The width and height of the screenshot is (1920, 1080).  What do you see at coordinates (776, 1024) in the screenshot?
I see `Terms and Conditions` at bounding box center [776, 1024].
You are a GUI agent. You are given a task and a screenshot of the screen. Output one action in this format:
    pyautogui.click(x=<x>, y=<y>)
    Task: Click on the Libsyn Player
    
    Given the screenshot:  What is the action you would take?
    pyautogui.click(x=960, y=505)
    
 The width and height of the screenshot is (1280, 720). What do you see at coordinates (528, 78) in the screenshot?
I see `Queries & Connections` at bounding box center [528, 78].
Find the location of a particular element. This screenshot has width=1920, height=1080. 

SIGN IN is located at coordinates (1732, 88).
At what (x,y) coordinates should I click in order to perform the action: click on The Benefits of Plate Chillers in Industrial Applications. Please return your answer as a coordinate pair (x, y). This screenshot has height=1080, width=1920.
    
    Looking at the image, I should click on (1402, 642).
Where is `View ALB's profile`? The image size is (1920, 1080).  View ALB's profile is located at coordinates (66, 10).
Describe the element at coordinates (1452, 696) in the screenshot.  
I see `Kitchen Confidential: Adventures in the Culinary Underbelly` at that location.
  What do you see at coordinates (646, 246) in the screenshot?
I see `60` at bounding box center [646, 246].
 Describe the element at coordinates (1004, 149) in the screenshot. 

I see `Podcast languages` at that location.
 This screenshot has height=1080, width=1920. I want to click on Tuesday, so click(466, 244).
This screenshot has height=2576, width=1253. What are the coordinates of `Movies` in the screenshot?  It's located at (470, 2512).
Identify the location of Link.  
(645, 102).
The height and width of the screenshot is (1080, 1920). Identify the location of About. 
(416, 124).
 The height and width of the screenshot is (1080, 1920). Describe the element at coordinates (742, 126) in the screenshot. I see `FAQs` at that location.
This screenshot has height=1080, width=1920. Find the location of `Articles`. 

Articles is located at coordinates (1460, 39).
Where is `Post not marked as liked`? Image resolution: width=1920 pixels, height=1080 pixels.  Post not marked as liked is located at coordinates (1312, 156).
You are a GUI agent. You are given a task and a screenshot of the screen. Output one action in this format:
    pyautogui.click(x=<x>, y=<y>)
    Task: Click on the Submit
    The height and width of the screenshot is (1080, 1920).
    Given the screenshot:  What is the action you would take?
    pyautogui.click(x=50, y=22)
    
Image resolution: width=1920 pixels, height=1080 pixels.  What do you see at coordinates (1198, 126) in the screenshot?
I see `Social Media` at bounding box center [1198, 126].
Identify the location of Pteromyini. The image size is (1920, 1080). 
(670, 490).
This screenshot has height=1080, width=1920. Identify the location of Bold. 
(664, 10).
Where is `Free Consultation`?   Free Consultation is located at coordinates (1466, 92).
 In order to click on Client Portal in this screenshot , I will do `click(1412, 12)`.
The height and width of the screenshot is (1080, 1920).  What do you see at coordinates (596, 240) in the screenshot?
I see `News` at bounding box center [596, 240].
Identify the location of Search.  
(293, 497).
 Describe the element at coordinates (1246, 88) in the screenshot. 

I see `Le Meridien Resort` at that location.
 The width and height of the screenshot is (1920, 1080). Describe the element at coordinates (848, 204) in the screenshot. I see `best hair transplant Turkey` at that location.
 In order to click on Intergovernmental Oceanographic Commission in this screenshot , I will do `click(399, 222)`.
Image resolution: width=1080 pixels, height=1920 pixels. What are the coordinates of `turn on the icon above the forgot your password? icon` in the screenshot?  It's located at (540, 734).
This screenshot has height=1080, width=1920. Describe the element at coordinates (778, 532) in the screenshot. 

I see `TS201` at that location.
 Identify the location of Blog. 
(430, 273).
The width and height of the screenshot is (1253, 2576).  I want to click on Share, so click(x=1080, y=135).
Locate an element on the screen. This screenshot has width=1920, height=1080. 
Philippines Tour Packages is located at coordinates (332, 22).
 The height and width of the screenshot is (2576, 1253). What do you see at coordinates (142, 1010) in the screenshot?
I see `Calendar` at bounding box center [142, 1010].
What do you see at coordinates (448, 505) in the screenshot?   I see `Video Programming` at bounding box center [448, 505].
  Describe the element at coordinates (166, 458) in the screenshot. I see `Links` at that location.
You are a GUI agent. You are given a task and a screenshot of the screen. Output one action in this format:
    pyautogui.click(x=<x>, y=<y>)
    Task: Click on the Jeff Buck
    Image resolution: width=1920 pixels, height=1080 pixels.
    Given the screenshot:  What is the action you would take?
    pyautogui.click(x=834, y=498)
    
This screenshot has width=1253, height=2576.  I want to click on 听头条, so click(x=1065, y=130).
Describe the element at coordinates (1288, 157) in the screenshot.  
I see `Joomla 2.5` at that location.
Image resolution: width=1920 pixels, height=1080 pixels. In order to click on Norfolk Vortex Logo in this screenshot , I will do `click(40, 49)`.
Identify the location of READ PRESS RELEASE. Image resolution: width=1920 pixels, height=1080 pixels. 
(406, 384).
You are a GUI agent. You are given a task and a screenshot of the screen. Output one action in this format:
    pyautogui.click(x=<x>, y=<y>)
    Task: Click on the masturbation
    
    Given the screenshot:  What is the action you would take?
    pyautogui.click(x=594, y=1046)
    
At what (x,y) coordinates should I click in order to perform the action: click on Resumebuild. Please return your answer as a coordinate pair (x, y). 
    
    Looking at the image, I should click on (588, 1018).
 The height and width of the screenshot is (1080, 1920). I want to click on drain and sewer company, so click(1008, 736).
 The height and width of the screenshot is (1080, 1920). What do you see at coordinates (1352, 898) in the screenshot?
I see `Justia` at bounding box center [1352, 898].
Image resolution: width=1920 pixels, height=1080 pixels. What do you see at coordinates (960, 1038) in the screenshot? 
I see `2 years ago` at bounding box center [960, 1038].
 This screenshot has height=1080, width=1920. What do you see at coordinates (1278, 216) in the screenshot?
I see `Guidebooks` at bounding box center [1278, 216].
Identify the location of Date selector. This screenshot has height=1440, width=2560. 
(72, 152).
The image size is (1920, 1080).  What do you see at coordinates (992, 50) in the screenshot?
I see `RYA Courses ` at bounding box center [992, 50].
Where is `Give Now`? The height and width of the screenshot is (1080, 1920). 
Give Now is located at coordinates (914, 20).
☆ ☆ ☆ ☆
- YOUR OBJECTIVE -
Reproduce every one of the rows above word for word, with nothing changed.

- TASK RESULT -
The width and height of the screenshot is (1920, 1080).  What do you see at coordinates (776, 1024) in the screenshot?
I see `Terms and Conditions` at bounding box center [776, 1024].
You are a GUI agent. You are given a task and a screenshot of the screen. Output one action in this format:
    pyautogui.click(x=<x>, y=<y>)
    Task: Click on the Libsyn Player
    
    Given the screenshot:  What is the action you would take?
    pyautogui.click(x=960, y=505)
    
 The width and height of the screenshot is (1280, 720). What do you see at coordinates (528, 78) in the screenshot?
I see `Queries & Connections` at bounding box center [528, 78].
Find the location of a particular element. This screenshot has width=1920, height=1080. 

SIGN IN is located at coordinates (1732, 88).
At what (x,y) coordinates should I click in order to perform the action: click on The Benefits of Plate Chillers in Industrial Applications. Please return your answer as a coordinate pair (x, y). This screenshot has height=1080, width=1920.
    
    Looking at the image, I should click on (1402, 642).
Where is `View ALB's profile`? The image size is (1920, 1080).  View ALB's profile is located at coordinates (66, 10).
Describe the element at coordinates (1452, 696) in the screenshot.  
I see `Kitchen Confidential: Adventures in the Culinary Underbelly` at that location.
  What do you see at coordinates (646, 246) in the screenshot?
I see `60` at bounding box center [646, 246].
 Describe the element at coordinates (1004, 149) in the screenshot. 

I see `Podcast languages` at that location.
 This screenshot has height=1080, width=1920. I want to click on Tuesday, so click(466, 244).
This screenshot has height=2576, width=1253. What are the coordinates of `Movies` in the screenshot?  It's located at (470, 2512).
Identify the location of Link.  
(645, 102).
The height and width of the screenshot is (1080, 1920). Identify the location of About. 
(416, 124).
 The height and width of the screenshot is (1080, 1920). Describe the element at coordinates (742, 126) in the screenshot. I see `FAQs` at that location.
This screenshot has height=1080, width=1920. Find the location of `Articles`. 

Articles is located at coordinates (1460, 39).
Where is `Post not marked as liked`? Image resolution: width=1920 pixels, height=1080 pixels.  Post not marked as liked is located at coordinates (1312, 156).
You are a GUI agent. You are given a task and a screenshot of the screen. Output one action in this format:
    pyautogui.click(x=<x>, y=<y>)
    Task: Click on the Submit
    The height and width of the screenshot is (1080, 1920).
    Given the screenshot:  What is the action you would take?
    pyautogui.click(x=50, y=22)
    
Image resolution: width=1920 pixels, height=1080 pixels.  What do you see at coordinates (1198, 126) in the screenshot?
I see `Social Media` at bounding box center [1198, 126].
Identify the location of Pteromyini. The image size is (1920, 1080). 
(670, 490).
This screenshot has height=1080, width=1920. Identify the location of Bold. 
(664, 10).
Where is `Free Consultation`?   Free Consultation is located at coordinates (1466, 92).
 In order to click on Client Portal in this screenshot , I will do `click(1412, 12)`.
The height and width of the screenshot is (1080, 1920).  What do you see at coordinates (596, 240) in the screenshot?
I see `News` at bounding box center [596, 240].
Identify the location of Search.  
(293, 497).
 Describe the element at coordinates (1246, 88) in the screenshot. 

I see `Le Meridien Resort` at that location.
 The width and height of the screenshot is (1920, 1080). Describe the element at coordinates (848, 204) in the screenshot. I see `best hair transplant Turkey` at that location.
 In order to click on Intergovernmental Oceanographic Commission in this screenshot , I will do `click(399, 222)`.
Image resolution: width=1080 pixels, height=1920 pixels. What are the coordinates of `turn on the icon above the forgot your password? icon` in the screenshot?  It's located at (540, 734).
This screenshot has height=1080, width=1920. Describe the element at coordinates (778, 532) in the screenshot. 

I see `TS201` at that location.
 Identify the location of Blog. 
(430, 273).
The width and height of the screenshot is (1253, 2576).  I want to click on Share, so click(x=1080, y=135).
Locate an element on the screen. This screenshot has width=1920, height=1080. 
Philippines Tour Packages is located at coordinates (332, 22).
 The height and width of the screenshot is (2576, 1253). What do you see at coordinates (142, 1010) in the screenshot?
I see `Calendar` at bounding box center [142, 1010].
What do you see at coordinates (448, 505) in the screenshot?   I see `Video Programming` at bounding box center [448, 505].
  Describe the element at coordinates (166, 458) in the screenshot. I see `Links` at that location.
You are a GUI agent. You are given a task and a screenshot of the screen. Output one action in this format:
    pyautogui.click(x=<x>, y=<y>)
    Task: Click on the Jeff Buck
    Image resolution: width=1920 pixels, height=1080 pixels.
    Given the screenshot:  What is the action you would take?
    pyautogui.click(x=834, y=498)
    
This screenshot has width=1253, height=2576.  I want to click on 听头条, so click(x=1065, y=130).
Describe the element at coordinates (1288, 157) in the screenshot.  
I see `Joomla 2.5` at that location.
Image resolution: width=1920 pixels, height=1080 pixels. In order to click on Norfolk Vortex Logo in this screenshot , I will do `click(40, 49)`.
Identify the location of READ PRESS RELEASE. Image resolution: width=1920 pixels, height=1080 pixels. 
(406, 384).
You are a GUI agent. You are given a task and a screenshot of the screen. Output one action in this format:
    pyautogui.click(x=<x>, y=<y>)
    Task: Click on the masturbation
    
    Given the screenshot:  What is the action you would take?
    pyautogui.click(x=594, y=1046)
    
At what (x,y) coordinates should I click in order to perform the action: click on Resumebuild. Please return your answer as a coordinate pair (x, y). 
    
    Looking at the image, I should click on (588, 1018).
 The height and width of the screenshot is (1080, 1920). I want to click on drain and sewer company, so click(1008, 736).
 The height and width of the screenshot is (1080, 1920). What do you see at coordinates (1352, 898) in the screenshot?
I see `Justia` at bounding box center [1352, 898].
Image resolution: width=1920 pixels, height=1080 pixels. What do you see at coordinates (960, 1038) in the screenshot? 
I see `2 years ago` at bounding box center [960, 1038].
 This screenshot has height=1080, width=1920. What do you see at coordinates (1278, 216) in the screenshot?
I see `Guidebooks` at bounding box center [1278, 216].
Identify the location of Date selector. This screenshot has height=1440, width=2560. 
(72, 152).
The image size is (1920, 1080).  What do you see at coordinates (992, 50) in the screenshot?
I see `RYA Courses ` at bounding box center [992, 50].
Where is `Give Now`? The height and width of the screenshot is (1080, 1920). 
Give Now is located at coordinates (914, 20).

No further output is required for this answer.